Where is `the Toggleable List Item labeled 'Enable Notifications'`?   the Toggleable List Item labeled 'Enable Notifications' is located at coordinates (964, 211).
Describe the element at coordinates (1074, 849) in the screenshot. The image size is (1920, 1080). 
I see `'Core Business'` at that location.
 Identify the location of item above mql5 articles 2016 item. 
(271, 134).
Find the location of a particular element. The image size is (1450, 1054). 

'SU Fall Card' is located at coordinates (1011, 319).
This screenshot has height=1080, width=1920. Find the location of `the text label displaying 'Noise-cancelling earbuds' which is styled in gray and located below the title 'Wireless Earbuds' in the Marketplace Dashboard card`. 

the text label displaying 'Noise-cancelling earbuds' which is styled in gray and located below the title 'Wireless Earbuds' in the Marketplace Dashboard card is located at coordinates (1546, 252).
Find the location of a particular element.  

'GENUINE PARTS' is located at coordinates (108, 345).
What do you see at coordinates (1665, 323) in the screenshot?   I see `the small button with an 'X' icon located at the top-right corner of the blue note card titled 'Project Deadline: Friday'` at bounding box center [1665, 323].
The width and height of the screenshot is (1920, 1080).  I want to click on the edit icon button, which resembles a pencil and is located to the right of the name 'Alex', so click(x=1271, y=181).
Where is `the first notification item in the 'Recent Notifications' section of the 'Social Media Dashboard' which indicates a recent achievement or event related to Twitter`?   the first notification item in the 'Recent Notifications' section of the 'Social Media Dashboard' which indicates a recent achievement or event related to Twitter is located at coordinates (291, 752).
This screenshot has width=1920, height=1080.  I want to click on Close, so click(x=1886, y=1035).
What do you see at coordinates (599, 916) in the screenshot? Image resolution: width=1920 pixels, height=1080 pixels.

Set problem
Gather every line of the items above that contains the word "earbuds", and copy each of those lines in full.

Full answer
This screenshot has height=1080, width=1920. Find the location of `the text label displaying 'Noise-cancelling earbuds' which is styled in gray and located below the title 'Wireless Earbuds' in the Marketplace Dashboard card`. 
the text label displaying 'Noise-cancelling earbuds' which is styled in gray and located below the title 'Wireless Earbuds' in the Marketplace Dashboard card is located at coordinates (1546, 252).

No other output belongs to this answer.